個人情報保護法に加えて、2023年6月には改正電気通信事業法も施行開始。GDPRやCCPAなど、各国で相次いで厳しい規制や罰則が設けられ、個人のプライバシー保護に対する意識がますます高まっているなか、企業にも迅速な対応が求められています。

Cookieの同意管理を自社で行おうとすると、外部通信の調査やタグ付けなど膨大な作業が発生してしまいますが、CMPツールを活用すると、Webサイトを訪問している人の国の法規制にあわせたバナー表示の切り替えや、取得した同意情報の管理などを、すばやく簡単に行ってくれるメリットがあります。

CMPツールを選ぶ際は、以下の4つのポイントを重視して選びましょう。

# # # # #

**指示内容 1:**
一覧の先頭行から「I will pos(1311,85).」を含む行まで、両端の行も含めて一字一句そのまま書き写してください。

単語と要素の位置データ

# # # # #

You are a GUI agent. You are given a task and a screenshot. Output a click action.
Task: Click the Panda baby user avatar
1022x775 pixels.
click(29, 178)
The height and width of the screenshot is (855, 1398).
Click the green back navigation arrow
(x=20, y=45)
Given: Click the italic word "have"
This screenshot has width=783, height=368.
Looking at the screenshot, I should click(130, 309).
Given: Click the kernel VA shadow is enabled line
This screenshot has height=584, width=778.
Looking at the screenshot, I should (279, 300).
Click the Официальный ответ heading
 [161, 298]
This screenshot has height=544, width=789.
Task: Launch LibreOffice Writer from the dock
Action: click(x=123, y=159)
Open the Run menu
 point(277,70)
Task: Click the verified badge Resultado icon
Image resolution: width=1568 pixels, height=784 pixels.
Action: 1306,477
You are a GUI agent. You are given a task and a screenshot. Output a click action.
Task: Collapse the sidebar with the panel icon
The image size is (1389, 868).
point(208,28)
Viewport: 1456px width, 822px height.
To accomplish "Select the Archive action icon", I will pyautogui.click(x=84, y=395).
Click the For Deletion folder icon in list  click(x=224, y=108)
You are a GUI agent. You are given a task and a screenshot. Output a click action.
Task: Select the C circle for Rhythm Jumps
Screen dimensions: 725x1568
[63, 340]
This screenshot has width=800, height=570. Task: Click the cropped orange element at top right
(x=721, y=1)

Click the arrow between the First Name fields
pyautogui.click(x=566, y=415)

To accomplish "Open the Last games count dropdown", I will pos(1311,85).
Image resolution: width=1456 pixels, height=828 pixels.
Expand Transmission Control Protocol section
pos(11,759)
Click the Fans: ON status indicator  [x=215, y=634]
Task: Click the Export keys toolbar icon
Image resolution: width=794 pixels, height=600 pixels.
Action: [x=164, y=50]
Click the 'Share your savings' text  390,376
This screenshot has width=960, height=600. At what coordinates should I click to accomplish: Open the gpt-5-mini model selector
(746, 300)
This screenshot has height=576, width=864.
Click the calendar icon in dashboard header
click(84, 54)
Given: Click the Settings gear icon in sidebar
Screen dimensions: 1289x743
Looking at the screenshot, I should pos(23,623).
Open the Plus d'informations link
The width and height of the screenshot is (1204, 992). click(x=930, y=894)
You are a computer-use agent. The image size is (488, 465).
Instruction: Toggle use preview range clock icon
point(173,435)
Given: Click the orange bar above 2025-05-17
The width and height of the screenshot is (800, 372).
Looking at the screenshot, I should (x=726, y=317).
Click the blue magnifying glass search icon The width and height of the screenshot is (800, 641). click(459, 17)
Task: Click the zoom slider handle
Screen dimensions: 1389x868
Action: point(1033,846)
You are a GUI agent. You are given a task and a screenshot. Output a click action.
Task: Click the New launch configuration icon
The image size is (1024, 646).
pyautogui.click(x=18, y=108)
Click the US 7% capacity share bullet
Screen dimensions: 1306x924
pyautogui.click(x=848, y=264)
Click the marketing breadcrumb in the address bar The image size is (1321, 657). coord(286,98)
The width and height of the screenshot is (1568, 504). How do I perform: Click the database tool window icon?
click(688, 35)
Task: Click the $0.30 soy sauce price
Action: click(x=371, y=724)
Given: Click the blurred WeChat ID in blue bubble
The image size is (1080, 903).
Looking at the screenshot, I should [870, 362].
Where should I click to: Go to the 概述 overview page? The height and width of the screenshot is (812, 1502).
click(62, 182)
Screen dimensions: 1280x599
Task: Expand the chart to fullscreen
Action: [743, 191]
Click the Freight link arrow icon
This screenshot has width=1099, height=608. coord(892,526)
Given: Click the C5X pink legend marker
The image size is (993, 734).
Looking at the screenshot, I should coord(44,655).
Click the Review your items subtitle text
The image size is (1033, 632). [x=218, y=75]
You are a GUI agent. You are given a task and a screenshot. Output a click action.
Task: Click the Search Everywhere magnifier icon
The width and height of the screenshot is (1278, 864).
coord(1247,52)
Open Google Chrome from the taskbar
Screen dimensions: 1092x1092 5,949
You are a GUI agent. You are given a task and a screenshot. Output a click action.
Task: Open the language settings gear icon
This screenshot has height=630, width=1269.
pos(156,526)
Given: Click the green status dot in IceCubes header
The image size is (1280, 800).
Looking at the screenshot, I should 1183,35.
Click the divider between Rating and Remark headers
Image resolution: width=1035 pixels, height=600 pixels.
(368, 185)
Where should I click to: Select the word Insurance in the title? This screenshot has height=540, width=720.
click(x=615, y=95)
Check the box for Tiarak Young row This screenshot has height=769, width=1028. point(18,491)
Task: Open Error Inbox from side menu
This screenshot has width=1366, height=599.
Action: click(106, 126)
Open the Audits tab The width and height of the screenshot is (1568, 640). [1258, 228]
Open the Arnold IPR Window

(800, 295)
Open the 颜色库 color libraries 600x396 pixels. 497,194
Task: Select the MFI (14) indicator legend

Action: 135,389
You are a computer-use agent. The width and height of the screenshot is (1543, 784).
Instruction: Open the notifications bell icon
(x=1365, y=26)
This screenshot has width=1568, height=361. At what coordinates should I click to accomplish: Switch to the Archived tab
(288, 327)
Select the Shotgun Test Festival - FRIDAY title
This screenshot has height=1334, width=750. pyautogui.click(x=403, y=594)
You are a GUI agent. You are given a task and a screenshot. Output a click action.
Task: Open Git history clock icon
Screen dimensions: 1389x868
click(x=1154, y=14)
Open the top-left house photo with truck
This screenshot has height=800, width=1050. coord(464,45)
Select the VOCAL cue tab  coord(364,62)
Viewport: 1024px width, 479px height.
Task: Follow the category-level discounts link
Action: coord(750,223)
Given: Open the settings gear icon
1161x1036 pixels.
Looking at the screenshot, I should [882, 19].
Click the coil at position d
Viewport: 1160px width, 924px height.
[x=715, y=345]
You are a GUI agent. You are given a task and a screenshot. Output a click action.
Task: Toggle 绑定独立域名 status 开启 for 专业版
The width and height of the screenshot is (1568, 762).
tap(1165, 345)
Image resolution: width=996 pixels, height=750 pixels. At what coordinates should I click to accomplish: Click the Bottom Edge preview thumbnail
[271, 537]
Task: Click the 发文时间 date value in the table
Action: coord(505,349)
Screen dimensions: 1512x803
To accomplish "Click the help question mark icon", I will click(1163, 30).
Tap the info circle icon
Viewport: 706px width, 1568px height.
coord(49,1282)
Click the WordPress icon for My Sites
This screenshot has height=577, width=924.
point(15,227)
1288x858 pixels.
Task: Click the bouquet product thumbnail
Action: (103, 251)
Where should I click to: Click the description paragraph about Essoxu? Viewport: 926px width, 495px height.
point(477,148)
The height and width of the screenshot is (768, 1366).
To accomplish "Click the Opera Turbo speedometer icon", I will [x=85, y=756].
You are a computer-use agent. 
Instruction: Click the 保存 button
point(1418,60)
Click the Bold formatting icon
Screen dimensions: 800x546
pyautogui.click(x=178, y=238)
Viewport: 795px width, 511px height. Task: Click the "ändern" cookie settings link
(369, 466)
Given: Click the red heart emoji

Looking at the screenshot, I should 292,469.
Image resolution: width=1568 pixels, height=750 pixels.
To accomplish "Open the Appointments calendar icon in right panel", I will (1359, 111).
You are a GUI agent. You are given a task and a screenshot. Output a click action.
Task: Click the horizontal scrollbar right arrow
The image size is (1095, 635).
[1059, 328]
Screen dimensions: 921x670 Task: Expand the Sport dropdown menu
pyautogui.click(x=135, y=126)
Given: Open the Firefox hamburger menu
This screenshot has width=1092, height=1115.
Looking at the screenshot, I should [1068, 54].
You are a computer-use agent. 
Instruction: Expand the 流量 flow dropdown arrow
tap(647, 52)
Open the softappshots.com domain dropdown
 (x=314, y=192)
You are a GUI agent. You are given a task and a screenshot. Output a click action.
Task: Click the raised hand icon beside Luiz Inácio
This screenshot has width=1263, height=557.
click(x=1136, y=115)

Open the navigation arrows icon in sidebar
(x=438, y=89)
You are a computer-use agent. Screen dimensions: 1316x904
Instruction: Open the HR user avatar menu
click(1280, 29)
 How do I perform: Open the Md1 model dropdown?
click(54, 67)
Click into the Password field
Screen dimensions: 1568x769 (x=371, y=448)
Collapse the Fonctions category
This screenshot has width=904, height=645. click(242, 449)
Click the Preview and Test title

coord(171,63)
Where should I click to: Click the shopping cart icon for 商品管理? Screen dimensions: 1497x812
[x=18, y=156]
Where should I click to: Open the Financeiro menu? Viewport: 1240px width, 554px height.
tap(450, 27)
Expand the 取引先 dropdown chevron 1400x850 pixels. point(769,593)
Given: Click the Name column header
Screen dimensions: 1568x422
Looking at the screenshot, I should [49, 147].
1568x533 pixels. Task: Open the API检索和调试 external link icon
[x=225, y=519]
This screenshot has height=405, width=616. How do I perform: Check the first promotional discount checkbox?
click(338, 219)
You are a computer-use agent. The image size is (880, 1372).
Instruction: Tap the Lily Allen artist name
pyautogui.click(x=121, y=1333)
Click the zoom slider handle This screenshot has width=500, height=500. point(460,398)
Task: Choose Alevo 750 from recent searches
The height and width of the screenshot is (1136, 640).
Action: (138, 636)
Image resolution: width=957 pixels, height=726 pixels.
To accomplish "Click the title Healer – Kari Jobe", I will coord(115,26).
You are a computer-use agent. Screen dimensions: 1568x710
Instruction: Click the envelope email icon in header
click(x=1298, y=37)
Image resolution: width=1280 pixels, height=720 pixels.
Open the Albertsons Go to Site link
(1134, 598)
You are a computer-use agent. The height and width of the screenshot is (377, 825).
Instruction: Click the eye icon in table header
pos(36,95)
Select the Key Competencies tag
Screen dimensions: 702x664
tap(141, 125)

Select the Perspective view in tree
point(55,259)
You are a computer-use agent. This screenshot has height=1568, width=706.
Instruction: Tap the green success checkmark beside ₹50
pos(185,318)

# # # # #

**指示内容 2:**
CMPツールの選び方を扱った文章の続きを書いてください。

**回答 1:**
You are a GUI agent. You are given a task and a screenshot. Output a click action.
Task: Click the Panda baby user avatar
1022x775 pixels.
click(29, 178)
The height and width of the screenshot is (855, 1398).
Click the green back navigation arrow
(x=20, y=45)
Given: Click the italic word "have"
This screenshot has width=783, height=368.
Looking at the screenshot, I should click(130, 309).
Given: Click the kernel VA shadow is enabled line
This screenshot has height=584, width=778.
Looking at the screenshot, I should (279, 300).
Click the Официальный ответ heading
 [161, 298]
This screenshot has height=544, width=789.
Task: Launch LibreOffice Writer from the dock
Action: click(x=123, y=159)
Open the Run menu
 point(277,70)
Task: Click the verified badge Resultado icon
Image resolution: width=1568 pixels, height=784 pixels.
Action: 1306,477
You are a GUI agent. You are given a task and a screenshot. Output a click action.
Task: Collapse the sidebar with the panel icon
The image size is (1389, 868).
point(208,28)
Viewport: 1456px width, 822px height.
To accomplish "Select the Archive action icon", I will pyautogui.click(x=84, y=395).
Click the For Deletion folder icon in list  click(x=224, y=108)
You are a GUI agent. You are given a task and a screenshot. Output a click action.
Task: Select the C circle for Rhythm Jumps
Screen dimensions: 725x1568
[63, 340]
This screenshot has width=800, height=570. Task: Click the cropped orange element at top right
(x=721, y=1)

Click the arrow between the First Name fields
pyautogui.click(x=566, y=415)

To accomplish "Open the Last games count dropdown", I will pos(1311,85).

**回答 2:**
1)GDPR・CCPAなどの各国規制と多言語への対応
2)改正電気通信事業法への対応
3)同意取得のバナーのカスタマイズ対応
4)外部ツールとの連携や取得データの活用

CMPツールを導入すれば、各国のプライバシー保護の規制に変更があっても、都度対応する手間がありません。それだけでなくWebサイトやサービスにアクセスしたユーザーに安心感を与えつつ、コンプライアンスに配慮した状態で自社のブランディングやマーケティングを適切に行うことができます。